Opinión

Columna itinerante: Conquistar lo impredecible

¿Es este el comienzo de una nueva era en la educación, o un experimento que terminará siendo rechazado por su falta de conexión humana?
Futurista ¿Es este el comienzo de una nueva era en la educación, o un experimento que terminará siendo rechazado por su falta de conexión humana? (Jessica Lewis - Unsplash)

Estamos asistiendo al final/comienzo de una era. Si bien el cambio de lógica sucedió poco antes de la finalización del siglo XX, específicamente durante la década de los 90, con el surgimiento de la Internet y la globalización de los mercados, lo que está teniendo lugar ahora, principalmente la forma de impacto frontal de algunos gobiernos (guerras, bloqueos comerciales, exaltación nacionalista, amenazas, coerción a grande escala, genocidio, invasiones, denostación el derecho internacional…) creará un precedente en muchos líderes, con el correspondiente efecto en instituciones y personas. Recordemos que los discursos y acciones siempre tienen algún efecto de “contagio”, algo se viraliza en el colectivo más amplio. Estemos atentos.

Si bien el pretender conquistar lo impredecible vía el control de la muerte, posteriormente la administración de la vida, marcó ampliamente la forma de vivir el siglo XX, mediante la “colonización” tanto del poder terrenal como del divino, en la actualidad, la interpretación del mundo es diferente: el poder de las armas y los recursos naturales bajo la lógica del algoritmo y el Big Data, han tomado la estafeta, aderezado con una exaltación nacionalista supremacista en diferentes culturas y contextos; basta con ver algunos ejemplos de lo que está sucediendo en Japón, España, Italia, Irán y EUA, con su correspondiente discriminación y xenofobia.

Pretender conquistar lo impredecible ha sido el eje de religiones y gobiernos, lo mismo que de un cierto cientificismo que degrada la ciencia pretendiendo hacer de lo incalculable igualmente un dogma, vía su uso político y comercial. Sólo que ahora, es más evidente que cada posición (política, comercial, religiosa, ideológica…) carece de garantías suficientes para dar cuenta de ese vacío incalculable e impredecible de la vida, así como del quehacer de los gobiernos, las escuelas, las religiones, etc. De ahí que busquen llenar ese vacío mediante lo absoluto del pensamiento dogmático, explotado la seguridad/inseguridad, el hartazgo/la fascinación/horror… que se puede presentar tanto en la política de derecha como en la de izquierda, caracterizado por una ausencia de pensamiento crítico, de un mínimo de voluntad para tomar distancia y volver a pensar los fundamentos o supuestos de fondo de lo que se propone y realiza. Asistimos a la banalización del mal —descrita por Hannah Arendt— en su versión del siglo XXI con rostro cínico de pacifismo y protección de la democracia.

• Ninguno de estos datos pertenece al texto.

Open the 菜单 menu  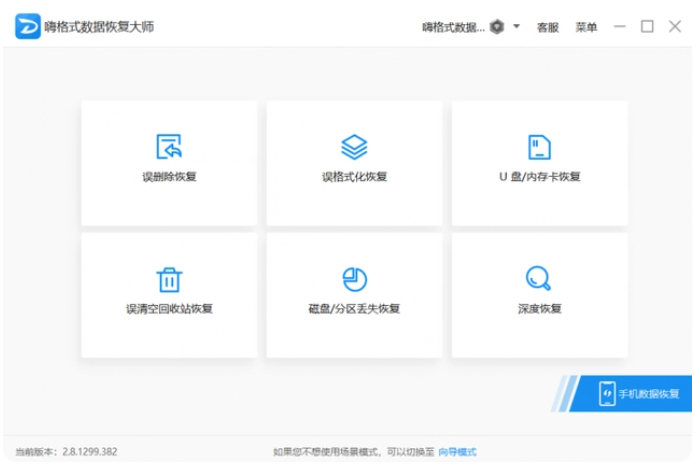tap(586, 27)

Como lo ha planteado Jorge Forbes, una ética para este nuevo mundo consistiría en suspender las certezas, sobre todo aquellas dogmáticas que proliferan en todo campo, para mejorar la cualidad de las preguntas; para –como decíamos—retornar a lo pensado, al camino andado para entonces poder reformular las cosas nuevamente. La dificultad radica en que tanto la clase política, los mercados y sus portavoces en medios no suelen pensar, sino colocar imágenes de impacto para ser absorbidas, a diestra y siniestra. Por ello, el cambio tiene que provenir de otros lugares: de la gente, las calles y las artes, en la lógica del colectivo, del conversatorio, de la lucha de los ciudadanos.


La dificultad para el ser humano radica en pretender llenar las lagunas del conocimiento con un dogma done siempre alguien tiene que ser culpable o garante de un cierto orden. Gracias a lo cual se cree que si ese “otro” maligno desapareciera entonces habría paz, progreso y estabilidad. Cuando en verdad, eso proyectado en el otro es algo insoportable de sí mismo, que ni se ha reconocido como propio, ni se le ha dado una salida diferente, menos dolorosa y más creativa, únicamente se ha transferido automáticamente a alguien más dotándolo de la ilusión de que si no fuera por él/ella el mundo sería realmente un paraíso. A todas luces un absurdo.